Dataset entries:
=-=-=

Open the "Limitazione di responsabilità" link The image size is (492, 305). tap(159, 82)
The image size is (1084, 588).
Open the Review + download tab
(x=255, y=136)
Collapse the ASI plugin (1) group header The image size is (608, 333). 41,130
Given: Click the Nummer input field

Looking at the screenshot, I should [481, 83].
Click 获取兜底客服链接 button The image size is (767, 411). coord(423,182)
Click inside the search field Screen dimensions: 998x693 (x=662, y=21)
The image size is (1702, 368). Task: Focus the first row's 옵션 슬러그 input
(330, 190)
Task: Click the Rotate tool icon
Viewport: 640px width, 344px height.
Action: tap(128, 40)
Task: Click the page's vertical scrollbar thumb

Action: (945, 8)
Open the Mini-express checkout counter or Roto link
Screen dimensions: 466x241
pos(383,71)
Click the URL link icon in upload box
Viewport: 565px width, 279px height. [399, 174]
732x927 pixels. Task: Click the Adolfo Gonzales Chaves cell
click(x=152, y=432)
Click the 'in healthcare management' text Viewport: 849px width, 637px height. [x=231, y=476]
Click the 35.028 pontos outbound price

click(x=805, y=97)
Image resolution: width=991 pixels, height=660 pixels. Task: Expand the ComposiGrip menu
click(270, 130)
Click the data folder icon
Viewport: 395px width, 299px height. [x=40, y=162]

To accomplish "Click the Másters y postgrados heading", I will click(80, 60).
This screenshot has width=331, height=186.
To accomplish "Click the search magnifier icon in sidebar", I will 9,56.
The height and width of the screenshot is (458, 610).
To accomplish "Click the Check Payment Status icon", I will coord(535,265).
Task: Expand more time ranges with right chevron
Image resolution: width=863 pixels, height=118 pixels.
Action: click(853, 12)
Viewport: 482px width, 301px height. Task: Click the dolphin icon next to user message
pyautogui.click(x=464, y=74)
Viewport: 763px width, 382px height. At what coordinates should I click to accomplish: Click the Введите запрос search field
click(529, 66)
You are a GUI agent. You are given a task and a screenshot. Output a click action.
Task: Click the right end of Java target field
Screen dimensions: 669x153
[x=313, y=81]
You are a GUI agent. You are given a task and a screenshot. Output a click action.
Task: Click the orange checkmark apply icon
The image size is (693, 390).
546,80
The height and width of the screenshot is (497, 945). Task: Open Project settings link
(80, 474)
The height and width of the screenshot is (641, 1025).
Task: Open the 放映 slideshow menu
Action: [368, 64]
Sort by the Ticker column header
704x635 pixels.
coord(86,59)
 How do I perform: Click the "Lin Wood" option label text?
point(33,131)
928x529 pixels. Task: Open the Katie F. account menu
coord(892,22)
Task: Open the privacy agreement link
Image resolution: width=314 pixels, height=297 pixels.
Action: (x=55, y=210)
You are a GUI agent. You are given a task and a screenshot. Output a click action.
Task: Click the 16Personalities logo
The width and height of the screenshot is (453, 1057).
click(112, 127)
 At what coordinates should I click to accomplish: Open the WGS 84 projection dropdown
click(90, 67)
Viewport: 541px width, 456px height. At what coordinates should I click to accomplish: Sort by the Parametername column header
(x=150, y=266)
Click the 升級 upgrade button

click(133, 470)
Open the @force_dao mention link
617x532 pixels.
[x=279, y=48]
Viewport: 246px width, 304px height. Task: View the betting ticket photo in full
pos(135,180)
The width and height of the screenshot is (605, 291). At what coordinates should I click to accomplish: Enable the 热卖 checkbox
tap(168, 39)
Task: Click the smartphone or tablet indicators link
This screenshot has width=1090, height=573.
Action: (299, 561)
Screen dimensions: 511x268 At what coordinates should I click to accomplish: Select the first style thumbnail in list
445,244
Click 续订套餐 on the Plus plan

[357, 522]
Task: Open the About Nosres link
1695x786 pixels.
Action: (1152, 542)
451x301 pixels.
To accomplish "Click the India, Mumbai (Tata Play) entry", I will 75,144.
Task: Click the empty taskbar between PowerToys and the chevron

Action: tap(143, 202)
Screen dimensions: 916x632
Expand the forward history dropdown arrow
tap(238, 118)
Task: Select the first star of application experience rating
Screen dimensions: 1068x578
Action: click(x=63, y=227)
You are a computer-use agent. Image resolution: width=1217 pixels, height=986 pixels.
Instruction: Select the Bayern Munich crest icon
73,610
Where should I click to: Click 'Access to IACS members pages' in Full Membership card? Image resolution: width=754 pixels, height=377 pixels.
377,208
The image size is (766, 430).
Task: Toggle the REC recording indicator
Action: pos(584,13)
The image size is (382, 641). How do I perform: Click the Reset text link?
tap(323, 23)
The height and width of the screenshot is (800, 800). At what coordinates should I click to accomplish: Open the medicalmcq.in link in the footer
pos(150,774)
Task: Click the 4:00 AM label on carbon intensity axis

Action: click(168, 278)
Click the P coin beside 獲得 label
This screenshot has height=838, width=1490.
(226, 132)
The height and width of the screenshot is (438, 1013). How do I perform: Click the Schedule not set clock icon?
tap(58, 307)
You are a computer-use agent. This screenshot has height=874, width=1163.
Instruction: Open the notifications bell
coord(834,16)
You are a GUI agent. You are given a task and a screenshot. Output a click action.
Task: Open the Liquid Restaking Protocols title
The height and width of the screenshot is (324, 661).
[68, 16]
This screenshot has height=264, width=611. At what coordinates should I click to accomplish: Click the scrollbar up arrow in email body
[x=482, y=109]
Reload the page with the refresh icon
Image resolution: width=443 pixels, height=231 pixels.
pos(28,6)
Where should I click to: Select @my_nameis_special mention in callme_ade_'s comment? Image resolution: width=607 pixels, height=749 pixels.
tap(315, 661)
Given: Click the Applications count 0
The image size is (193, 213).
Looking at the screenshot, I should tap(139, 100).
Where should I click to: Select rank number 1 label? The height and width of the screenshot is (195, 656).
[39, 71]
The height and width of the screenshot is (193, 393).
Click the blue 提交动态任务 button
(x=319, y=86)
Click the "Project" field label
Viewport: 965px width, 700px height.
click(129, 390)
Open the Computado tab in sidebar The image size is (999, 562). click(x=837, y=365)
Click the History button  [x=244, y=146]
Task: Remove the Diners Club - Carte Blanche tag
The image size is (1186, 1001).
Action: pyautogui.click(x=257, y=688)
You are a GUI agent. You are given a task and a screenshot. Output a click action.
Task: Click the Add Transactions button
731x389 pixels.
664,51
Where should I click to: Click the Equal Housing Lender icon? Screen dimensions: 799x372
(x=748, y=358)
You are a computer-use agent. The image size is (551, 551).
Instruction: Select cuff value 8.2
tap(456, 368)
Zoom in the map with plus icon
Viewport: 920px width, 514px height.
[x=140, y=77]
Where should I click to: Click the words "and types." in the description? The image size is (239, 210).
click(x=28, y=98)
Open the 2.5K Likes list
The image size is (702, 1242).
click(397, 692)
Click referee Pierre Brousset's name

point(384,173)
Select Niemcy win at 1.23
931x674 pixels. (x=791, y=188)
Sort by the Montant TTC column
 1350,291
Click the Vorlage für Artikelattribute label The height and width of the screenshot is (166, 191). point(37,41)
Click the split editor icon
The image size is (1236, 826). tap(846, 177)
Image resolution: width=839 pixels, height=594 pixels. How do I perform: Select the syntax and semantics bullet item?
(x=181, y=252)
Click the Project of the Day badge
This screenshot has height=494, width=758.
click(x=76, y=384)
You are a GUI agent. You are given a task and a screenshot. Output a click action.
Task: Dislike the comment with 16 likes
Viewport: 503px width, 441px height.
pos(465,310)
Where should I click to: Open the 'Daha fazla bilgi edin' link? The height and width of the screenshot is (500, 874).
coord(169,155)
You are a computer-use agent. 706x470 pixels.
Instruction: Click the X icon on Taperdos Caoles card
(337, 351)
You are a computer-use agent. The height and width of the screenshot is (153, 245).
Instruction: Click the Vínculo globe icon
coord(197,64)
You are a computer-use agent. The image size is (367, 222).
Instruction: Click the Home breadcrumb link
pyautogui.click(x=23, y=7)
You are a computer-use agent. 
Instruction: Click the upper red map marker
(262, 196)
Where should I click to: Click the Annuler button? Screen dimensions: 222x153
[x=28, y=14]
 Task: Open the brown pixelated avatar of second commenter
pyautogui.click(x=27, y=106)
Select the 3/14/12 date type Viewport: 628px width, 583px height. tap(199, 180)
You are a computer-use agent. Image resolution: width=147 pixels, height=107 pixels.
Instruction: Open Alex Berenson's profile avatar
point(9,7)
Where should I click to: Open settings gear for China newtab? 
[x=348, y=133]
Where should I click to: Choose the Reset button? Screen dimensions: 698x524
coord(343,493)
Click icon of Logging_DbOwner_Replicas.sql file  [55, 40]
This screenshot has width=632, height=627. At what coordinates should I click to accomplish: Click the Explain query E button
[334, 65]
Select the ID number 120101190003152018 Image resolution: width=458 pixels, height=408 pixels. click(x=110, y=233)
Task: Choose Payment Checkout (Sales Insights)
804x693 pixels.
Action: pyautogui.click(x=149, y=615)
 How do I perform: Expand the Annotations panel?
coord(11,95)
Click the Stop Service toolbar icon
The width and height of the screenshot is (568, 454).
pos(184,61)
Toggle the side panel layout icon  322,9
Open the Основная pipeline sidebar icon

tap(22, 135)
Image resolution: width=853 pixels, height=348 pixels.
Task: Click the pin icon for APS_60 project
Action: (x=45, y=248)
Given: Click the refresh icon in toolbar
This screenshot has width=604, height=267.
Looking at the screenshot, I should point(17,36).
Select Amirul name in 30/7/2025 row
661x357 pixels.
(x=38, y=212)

=-=-=

◆ How to complete this task
If a line in the records above has the word "right", copy it out.

◆ Response
Task: Expand more time ranges with right chevron
Task: Click the right end of Java target field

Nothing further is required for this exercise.